The Airbus team is training a prototype rover to recognise and pick up small cylinders off the ground. It's a rehearsal for a key part of a multi-billion-dollar project now being put together by the US and European space agencies - Nasa and Esa.
Returning rock and dust materials to Earth laboratories will be the best way to confirm if life exists on Mars. It is, though, going to take more than a decade to achieve.
The small tubes - about the size of whiteboard markers - being manipulated by the Airbus prototype represent the Martian samples.
The idea is that these will have been selected, packaged and cached on the surface of the Red Planet at various locations by the Americans' next big rover, which launches in seven months' time. It would then be the job of a later European robot, launching in 2026, to run around and pick up the cylinders. This "fetch rover" would deliver the tubes to a handling station, from where they could be despatched to Earth. They would arrive home in 2031.
(Score: 2) by bzipitidoo on Friday December 06 2019, @05:27PM (4 children)
Further space exploration is going to require patience. Lots and lots of patience. This is pretty cool, planning on bringing samples to Earth, in 12 years. There is some precedent: the Moon landing missions, and a few missions to return samples of comets.

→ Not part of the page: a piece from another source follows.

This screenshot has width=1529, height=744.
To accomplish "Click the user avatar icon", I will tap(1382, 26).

But this is a bit more challenging. Mars has a lot more gravity than a piddly little comet, and it's a lot farther away than the Moon. How are they solving the problem of getting out of Mars gravity well, with no people around to be on top of things? Sure can't do a launch in a traditional Mission Control style from Earth, not with that minimum 3 minute lightspeed communication delay.
The cost of putting a rocket and sufficient fuel on Mars to liftoff and return rocks to Earth could be prohibitive. The article doesn't give any details on how that would work. Zubrin proposed using a chemical reactor to wring rocket fuel from the Martian atmosphere, thus saving hugely on the payload that has to be delivered to Mars. Would take about 6 months to produce enough fuel. As for the trip from Mars to Earth, are they planning to use this "interplanetary transport network", which will take years, but save big on fuel?

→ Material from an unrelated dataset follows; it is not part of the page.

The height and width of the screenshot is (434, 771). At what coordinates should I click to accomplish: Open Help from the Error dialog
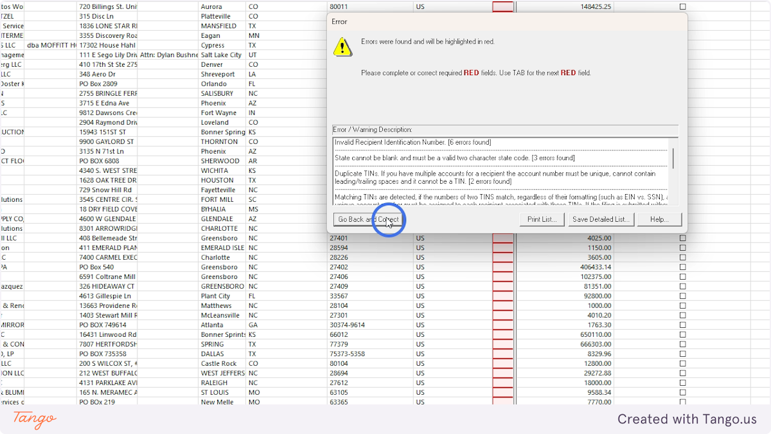[x=660, y=219]
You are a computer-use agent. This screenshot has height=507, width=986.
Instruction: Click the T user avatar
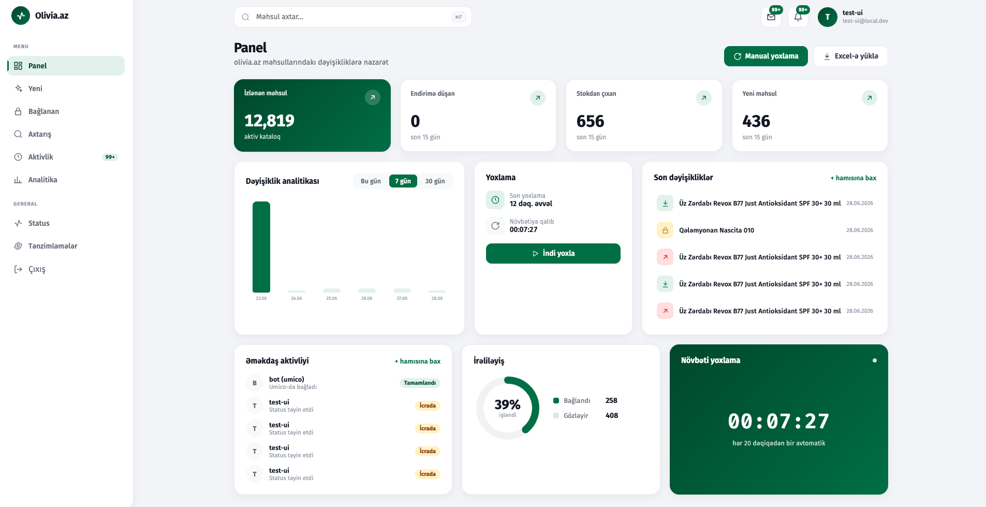pyautogui.click(x=828, y=17)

If there is a Planet 9, we may not get a close look at it for decades. As for other stars, it could easily take centuries to get a close up peek at the nearest ones, as well as more decades to conceive, design and build probes that can make such a trip and still be operational.
(Score: 2) by Rich on Friday December 06 2019, @06:13PM
No worries. When governments and their related big business finally manage to get fuel-less return gear to Mars, they can just land at "Elon's Rocket Fuel Garage" at the base of Mt. Olympus for a top-up. Also, nuclear fusion will be a readily and cheaply available power source by then.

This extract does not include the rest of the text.